**What you will do**
Give back the entire listing verbatim.
-- Input follows --
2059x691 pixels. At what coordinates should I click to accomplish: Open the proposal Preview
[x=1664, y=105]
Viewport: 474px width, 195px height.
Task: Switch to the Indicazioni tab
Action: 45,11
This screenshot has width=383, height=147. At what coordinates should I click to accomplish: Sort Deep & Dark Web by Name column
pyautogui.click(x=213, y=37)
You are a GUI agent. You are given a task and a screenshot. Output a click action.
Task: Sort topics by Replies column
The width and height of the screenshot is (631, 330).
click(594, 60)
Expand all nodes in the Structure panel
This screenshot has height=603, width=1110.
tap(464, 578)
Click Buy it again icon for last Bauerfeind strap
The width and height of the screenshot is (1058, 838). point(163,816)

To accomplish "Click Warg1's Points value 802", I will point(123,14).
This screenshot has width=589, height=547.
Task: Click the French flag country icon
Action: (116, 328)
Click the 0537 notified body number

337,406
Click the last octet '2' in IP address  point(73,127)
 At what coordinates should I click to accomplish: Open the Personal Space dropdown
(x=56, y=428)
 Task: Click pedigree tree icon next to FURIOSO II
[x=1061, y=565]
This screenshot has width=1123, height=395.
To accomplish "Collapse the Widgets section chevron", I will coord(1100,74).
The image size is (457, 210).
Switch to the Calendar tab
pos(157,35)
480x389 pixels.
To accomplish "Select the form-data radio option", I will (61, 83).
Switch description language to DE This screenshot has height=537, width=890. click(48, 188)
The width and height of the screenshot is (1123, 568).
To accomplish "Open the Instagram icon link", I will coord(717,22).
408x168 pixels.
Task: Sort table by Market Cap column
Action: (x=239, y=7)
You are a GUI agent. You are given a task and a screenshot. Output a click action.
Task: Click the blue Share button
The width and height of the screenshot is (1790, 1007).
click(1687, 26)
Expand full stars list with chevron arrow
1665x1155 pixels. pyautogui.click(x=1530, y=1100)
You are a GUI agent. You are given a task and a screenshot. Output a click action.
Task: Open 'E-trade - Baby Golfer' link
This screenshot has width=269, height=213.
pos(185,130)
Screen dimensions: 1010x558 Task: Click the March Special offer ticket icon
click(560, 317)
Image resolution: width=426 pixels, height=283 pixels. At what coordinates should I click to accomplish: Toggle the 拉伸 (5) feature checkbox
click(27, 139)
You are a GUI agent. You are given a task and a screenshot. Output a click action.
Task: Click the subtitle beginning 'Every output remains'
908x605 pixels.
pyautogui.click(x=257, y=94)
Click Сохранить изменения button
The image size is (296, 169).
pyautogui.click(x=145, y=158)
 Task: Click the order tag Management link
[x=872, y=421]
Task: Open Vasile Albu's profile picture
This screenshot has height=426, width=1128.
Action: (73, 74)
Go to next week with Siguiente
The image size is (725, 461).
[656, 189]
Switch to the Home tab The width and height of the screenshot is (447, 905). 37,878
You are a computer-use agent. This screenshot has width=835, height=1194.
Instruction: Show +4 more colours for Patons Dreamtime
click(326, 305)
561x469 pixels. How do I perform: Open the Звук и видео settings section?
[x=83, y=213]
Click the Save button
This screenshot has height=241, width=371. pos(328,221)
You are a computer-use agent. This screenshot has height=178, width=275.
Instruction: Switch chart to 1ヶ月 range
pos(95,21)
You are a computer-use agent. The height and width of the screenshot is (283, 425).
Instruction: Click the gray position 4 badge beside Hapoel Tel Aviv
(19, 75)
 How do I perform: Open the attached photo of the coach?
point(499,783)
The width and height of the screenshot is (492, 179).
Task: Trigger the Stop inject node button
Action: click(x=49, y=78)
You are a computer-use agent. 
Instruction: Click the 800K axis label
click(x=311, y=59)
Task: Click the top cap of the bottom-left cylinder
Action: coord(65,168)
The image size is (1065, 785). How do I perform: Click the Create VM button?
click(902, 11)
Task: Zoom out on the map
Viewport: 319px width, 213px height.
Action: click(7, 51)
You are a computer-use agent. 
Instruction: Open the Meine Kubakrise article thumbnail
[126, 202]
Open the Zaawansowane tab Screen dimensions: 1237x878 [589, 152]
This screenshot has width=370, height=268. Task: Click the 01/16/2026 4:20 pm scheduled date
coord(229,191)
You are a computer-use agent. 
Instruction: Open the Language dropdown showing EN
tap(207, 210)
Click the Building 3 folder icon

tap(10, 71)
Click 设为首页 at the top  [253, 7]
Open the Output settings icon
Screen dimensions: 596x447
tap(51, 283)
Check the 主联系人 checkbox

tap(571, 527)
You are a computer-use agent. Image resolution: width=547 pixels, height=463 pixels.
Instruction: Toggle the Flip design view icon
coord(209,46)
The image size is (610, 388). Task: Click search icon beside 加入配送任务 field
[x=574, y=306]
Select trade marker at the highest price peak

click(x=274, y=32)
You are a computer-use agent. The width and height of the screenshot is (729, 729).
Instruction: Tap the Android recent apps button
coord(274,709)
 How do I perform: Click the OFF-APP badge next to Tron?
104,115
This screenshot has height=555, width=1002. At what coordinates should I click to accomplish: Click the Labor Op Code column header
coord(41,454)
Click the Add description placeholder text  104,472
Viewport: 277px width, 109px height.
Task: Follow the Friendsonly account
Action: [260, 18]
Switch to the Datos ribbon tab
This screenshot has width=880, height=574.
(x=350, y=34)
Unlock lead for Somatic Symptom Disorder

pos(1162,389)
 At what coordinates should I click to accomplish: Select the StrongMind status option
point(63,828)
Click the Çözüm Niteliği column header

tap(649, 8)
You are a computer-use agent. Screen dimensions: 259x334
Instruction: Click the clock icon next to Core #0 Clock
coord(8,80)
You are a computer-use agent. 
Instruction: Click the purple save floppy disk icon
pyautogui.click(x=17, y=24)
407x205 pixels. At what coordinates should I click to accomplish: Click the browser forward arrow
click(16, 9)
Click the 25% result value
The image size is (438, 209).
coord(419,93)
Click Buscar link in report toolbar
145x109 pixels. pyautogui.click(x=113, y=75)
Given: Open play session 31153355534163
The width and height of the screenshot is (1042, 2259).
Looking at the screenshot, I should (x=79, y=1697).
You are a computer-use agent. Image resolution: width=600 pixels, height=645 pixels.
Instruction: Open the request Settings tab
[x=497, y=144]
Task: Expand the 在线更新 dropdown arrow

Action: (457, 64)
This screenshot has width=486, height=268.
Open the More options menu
-- Input concluded --
**Your solution**
2059x691 pixels. At what coordinates should I click to accomplish: Open the proposal Preview
[x=1664, y=105]
Viewport: 474px width, 195px height.
Task: Switch to the Indicazioni tab
Action: 45,11
This screenshot has width=383, height=147. At what coordinates should I click to accomplish: Sort Deep & Dark Web by Name column
pyautogui.click(x=213, y=37)
You are a GUI agent. You are given a task and a screenshot. Output a click action.
Task: Sort topics by Replies column
The width and height of the screenshot is (631, 330).
click(594, 60)
Expand all nodes in the Structure panel
This screenshot has height=603, width=1110.
tap(464, 578)
Click Buy it again icon for last Bauerfeind strap
The width and height of the screenshot is (1058, 838). point(163,816)

To accomplish "Click Warg1's Points value 802", I will point(123,14).
This screenshot has width=589, height=547.
Task: Click the French flag country icon
Action: (116, 328)
Click the 0537 notified body number

337,406
Click the last octet '2' in IP address  point(73,127)
 At what coordinates should I click to accomplish: Open the Personal Space dropdown
(x=56, y=428)
 Task: Click pedigree tree icon next to FURIOSO II
[x=1061, y=565]
This screenshot has width=1123, height=395.
To accomplish "Collapse the Widgets section chevron", I will coord(1100,74).
The image size is (457, 210).
Switch to the Calendar tab
pos(157,35)
480x389 pixels.
To accomplish "Select the form-data radio option", I will (61, 83).
Switch description language to DE This screenshot has height=537, width=890. click(48, 188)
The width and height of the screenshot is (1123, 568).
To accomplish "Open the Instagram icon link", I will coord(717,22).
408x168 pixels.
Task: Sort table by Market Cap column
Action: (x=239, y=7)
You are a GUI agent. You are given a task and a screenshot. Output a click action.
Task: Click the blue Share button
The width and height of the screenshot is (1790, 1007).
click(1687, 26)
Expand full stars list with chevron arrow
1665x1155 pixels. pyautogui.click(x=1530, y=1100)
You are a GUI agent. You are given a task and a screenshot. Output a click action.
Task: Open 'E-trade - Baby Golfer' link
This screenshot has width=269, height=213.
pos(185,130)
Screen dimensions: 1010x558 Task: Click the March Special offer ticket icon
click(560, 317)
Image resolution: width=426 pixels, height=283 pixels. At what coordinates should I click to accomplish: Toggle the 拉伸 (5) feature checkbox
click(27, 139)
You are a GUI agent. You are given a task and a screenshot. Output a click action.
Task: Click the subtitle beginning 'Every output remains'
908x605 pixels.
pyautogui.click(x=257, y=94)
Click Сохранить изменения button
The image size is (296, 169).
pyautogui.click(x=145, y=158)
 Task: Click the order tag Management link
[x=872, y=421]
Task: Open Vasile Albu's profile picture
This screenshot has height=426, width=1128.
Action: (73, 74)
Go to next week with Siguiente
The image size is (725, 461).
[656, 189]
Switch to the Home tab The width and height of the screenshot is (447, 905). 37,878
You are a computer-use agent. This screenshot has width=835, height=1194.
Instruction: Show +4 more colours for Patons Dreamtime
click(326, 305)
561x469 pixels. How do I perform: Open the Звук и видео settings section?
[x=83, y=213]
Click the Save button
This screenshot has height=241, width=371. pos(328,221)
You are a computer-use agent. This screenshot has height=178, width=275.
Instruction: Switch chart to 1ヶ月 range
pos(95,21)
You are a computer-use agent. The height and width of the screenshot is (283, 425).
Instruction: Click the gray position 4 badge beside Hapoel Tel Aviv
(19, 75)
 How do I perform: Open the attached photo of the coach?
point(499,783)
The width and height of the screenshot is (492, 179).
Task: Trigger the Stop inject node button
Action: click(x=49, y=78)
You are a computer-use agent. 
Instruction: Click the 800K axis label
click(x=311, y=59)
Task: Click the top cap of the bottom-left cylinder
Action: coord(65,168)
The image size is (1065, 785). How do I perform: Click the Create VM button?
click(902, 11)
Task: Zoom out on the map
Viewport: 319px width, 213px height.
Action: click(7, 51)
You are a computer-use agent. 
Instruction: Open the Meine Kubakrise article thumbnail
[126, 202]
Open the Zaawansowane tab Screen dimensions: 1237x878 [589, 152]
This screenshot has width=370, height=268. Task: Click the 01/16/2026 4:20 pm scheduled date
coord(229,191)
You are a computer-use agent. 
Instruction: Open the Language dropdown showing EN
tap(207, 210)
Click the Building 3 folder icon

tap(10, 71)
Click 设为首页 at the top  [253, 7]
Open the Output settings icon
Screen dimensions: 596x447
tap(51, 283)
Check the 主联系人 checkbox

tap(571, 527)
You are a computer-use agent. Image resolution: width=547 pixels, height=463 pixels.
Instruction: Toggle the Flip design view icon
coord(209,46)
The image size is (610, 388). Task: Click search icon beside 加入配送任务 field
[x=574, y=306]
Select trade marker at the highest price peak

click(x=274, y=32)
You are a computer-use agent. The width and height of the screenshot is (729, 729).
Instruction: Tap the Android recent apps button
coord(274,709)
 How do I perform: Click the OFF-APP badge next to Tron?
104,115
This screenshot has height=555, width=1002. At what coordinates should I click to accomplish: Click the Labor Op Code column header
coord(41,454)
Click the Add description placeholder text  104,472
Viewport: 277px width, 109px height.
Task: Follow the Friendsonly account
Action: [260, 18]
Switch to the Datos ribbon tab
This screenshot has width=880, height=574.
(x=350, y=34)
Unlock lead for Somatic Symptom Disorder

pos(1162,389)
 At what coordinates should I click to accomplish: Select the StrongMind status option
point(63,828)
Click the Çözüm Niteliği column header

tap(649, 8)
You are a computer-use agent. Screen dimensions: 259x334
Instruction: Click the clock icon next to Core #0 Clock
coord(8,80)
You are a computer-use agent. 
Instruction: Click the purple save floppy disk icon
pyautogui.click(x=17, y=24)
407x205 pixels. At what coordinates should I click to accomplish: Click the browser forward arrow
click(16, 9)
Click the 25% result value
The image size is (438, 209).
coord(419,93)
Click Buscar link in report toolbar
145x109 pixels. pyautogui.click(x=113, y=75)
Given: Open play session 31153355534163
The width and height of the screenshot is (1042, 2259).
Looking at the screenshot, I should (x=79, y=1697).
You are a computer-use agent. Image resolution: width=600 pixels, height=645 pixels.
Instruction: Open the request Settings tab
[x=497, y=144]
Task: Expand the 在线更新 dropdown arrow

Action: (457, 64)
This screenshot has width=486, height=268.
Open the More options menu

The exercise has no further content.